A mistake a lot of people make is to compare [other African markets] to South Africa – which you can’t. In the South African market, the life [insurance] market is five or six times bigger than the short-term insurance market. If you look at the rest of Africa, you turn that around and your general insurance and short-term insurance, is much bigger than the life insurance space…
There are also cultural issues that come to play. So in a market like Nigeria, funeral policies are not selling fantastically because of the cultural nature of the Nigerian market, where a lot of people see it as a taboo to talk about death and death insurance. Where in a market like Ghana, again funeral insurance is quite a big thing at the moment, and we are seeing a faster growth on funeral insurance than other insurances.
But in other countries it is the other way round. Again it depends on a lot of local factors that one needs to [understand], so good market and consumer insights are vital in these markets in order to offer the right product.
Are you optimistic about the future of Africa’s insurance industry?
We are very bullish on the African insurance market and the opportunities that have been offered. Certainly the growth in your middle class and the growth of these economies are quite exciting – although some are growing faster than others. But there are definite trends from country to country.
If I take West Africa, with Nigeria and Ghana as an example, the drop in the oil price is certainly going to have a big influence in those markets, especially from a business insurance perspective and impact on the rest of the economy. In countries heavily reliant on resources there will be a big impact on growth, from a corporate perspective and also an employment perspective – and that most definitely is going to have an impact on the growth and sales of insurance products, be it corporate, commercial, or personal.

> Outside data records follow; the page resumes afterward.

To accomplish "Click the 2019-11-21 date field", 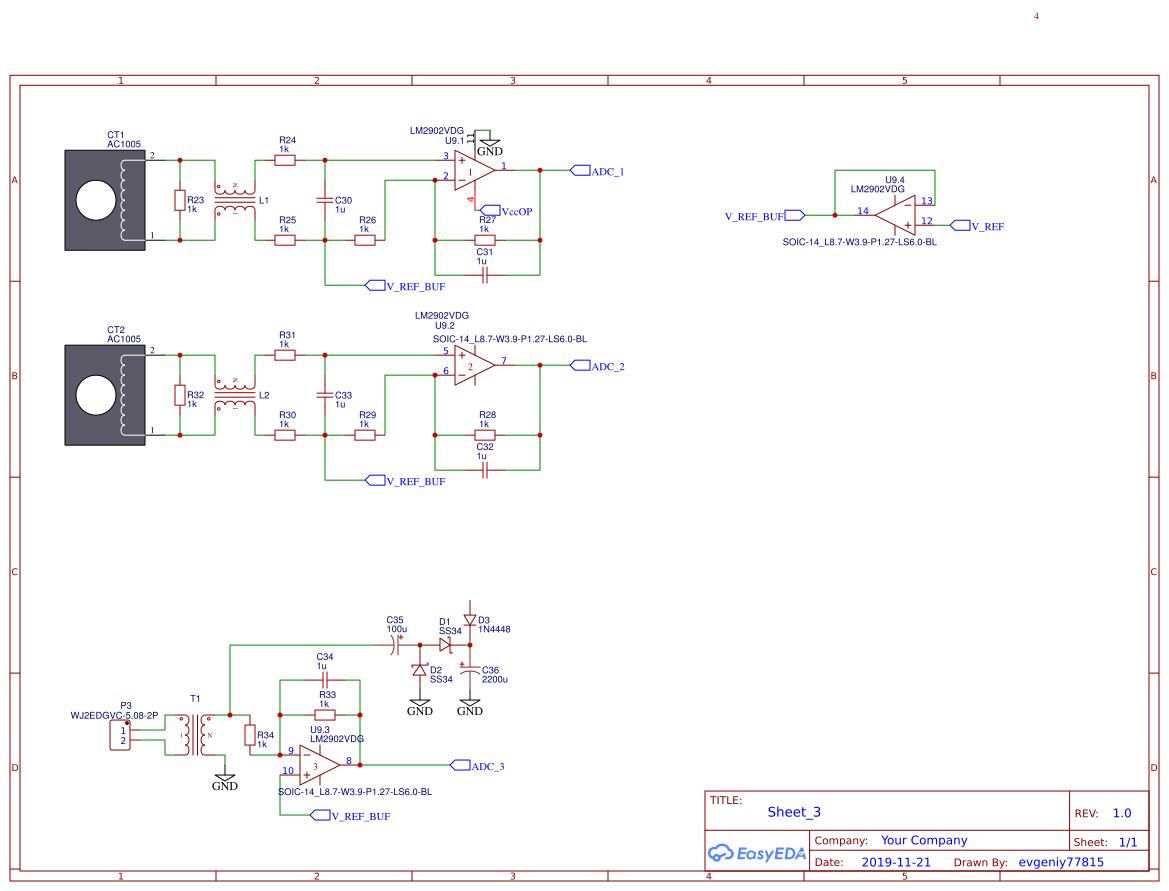I will coord(895,862).
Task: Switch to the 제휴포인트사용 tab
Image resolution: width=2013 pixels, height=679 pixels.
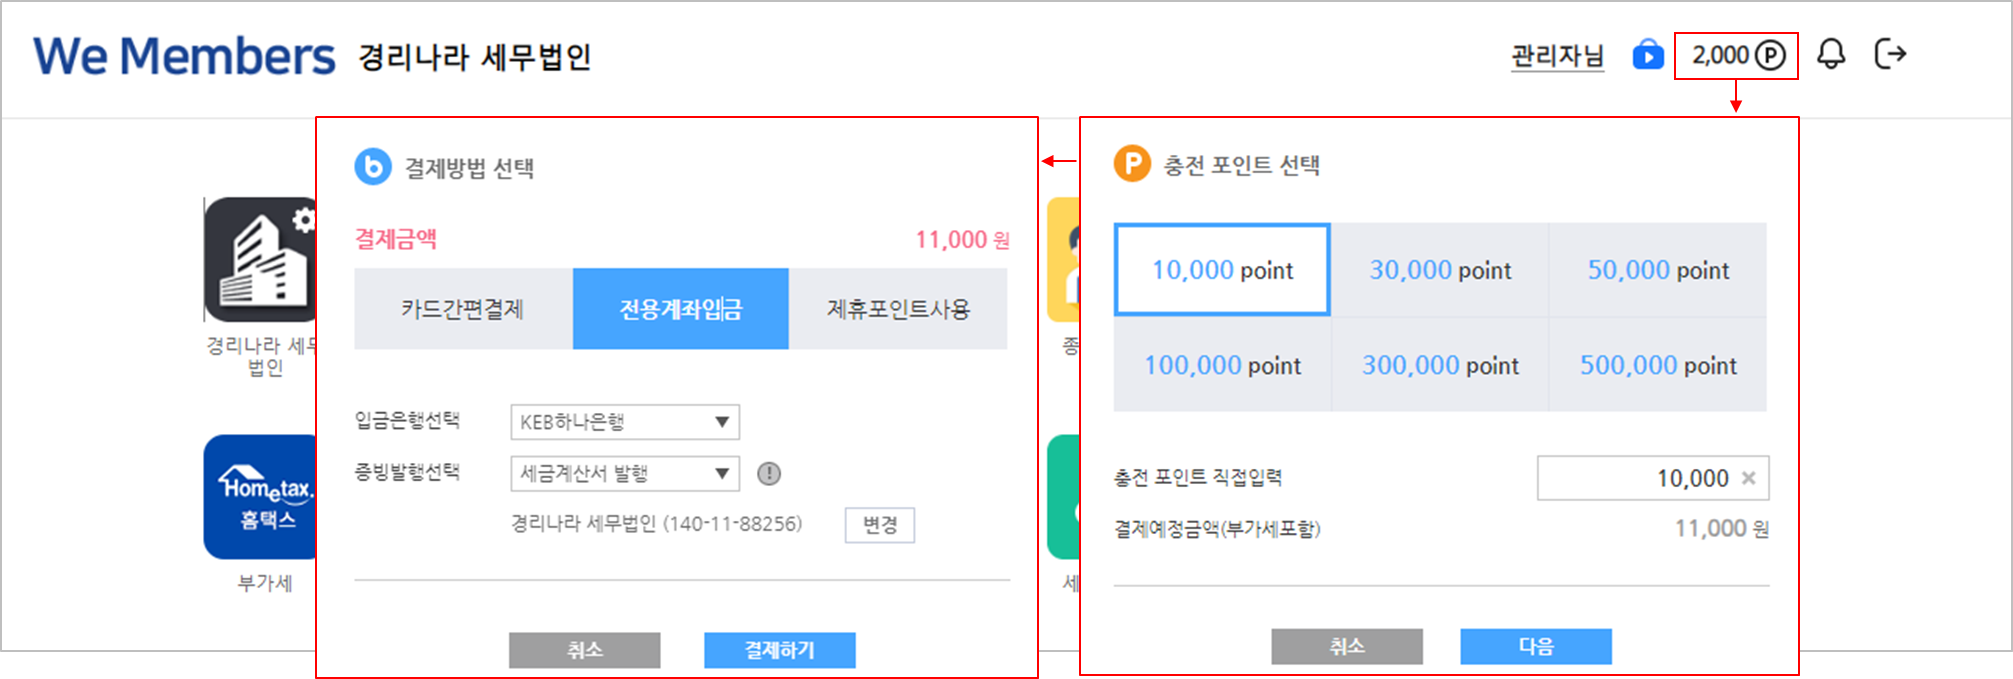Action: pyautogui.click(x=898, y=309)
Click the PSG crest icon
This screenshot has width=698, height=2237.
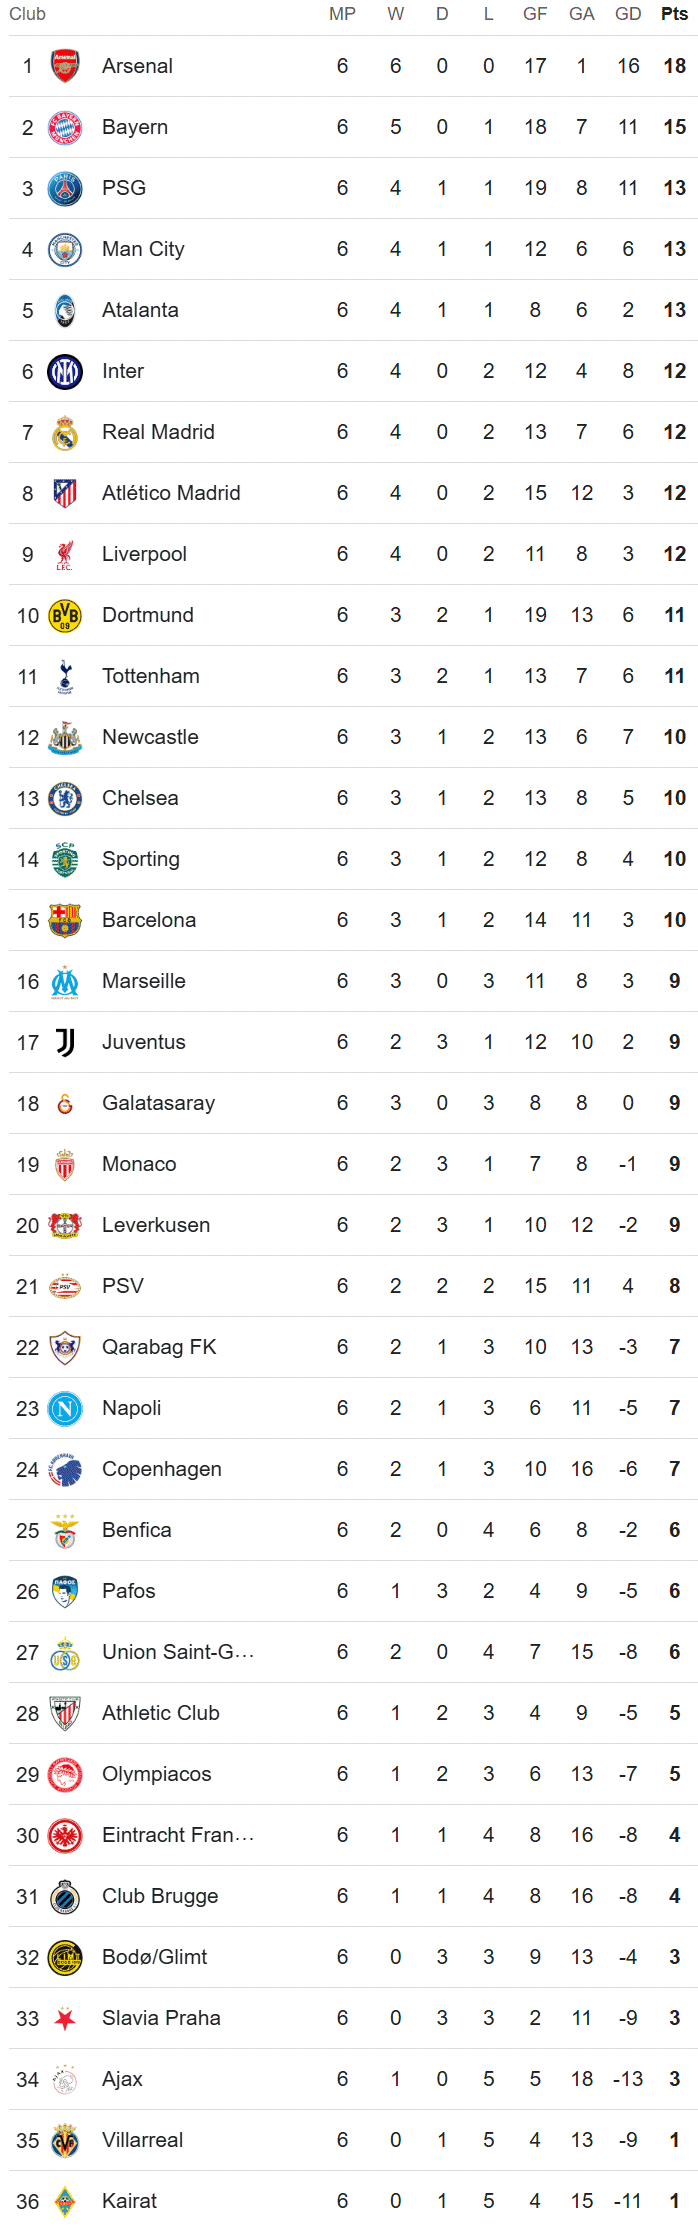(65, 188)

Where if you move towards East Africa and you look at markets, specifically Kenya, that is not so reliant on resource-based growth and is far more entrepreneurial – you see a totally different trend where you have got a much more diverse economy. You will see growth in services and IT sectors which again provides a much better base for selling small commercial [insurance] and growth in personal insurance products because you are not going to have a massive impact on those economies from a growth perspective.
Another example is Zambia, which is an economy that is heavily driven on the copper price and you’ve seen the currency take a big smack and a number of copper mines closing. So it is going to have a massive impact in terms of unemployment, especially in the Copperbelt.
So it is very difficult in African markets to talk about trends that will apply to all of these countries. You have got to look at these regions and countries very specifically.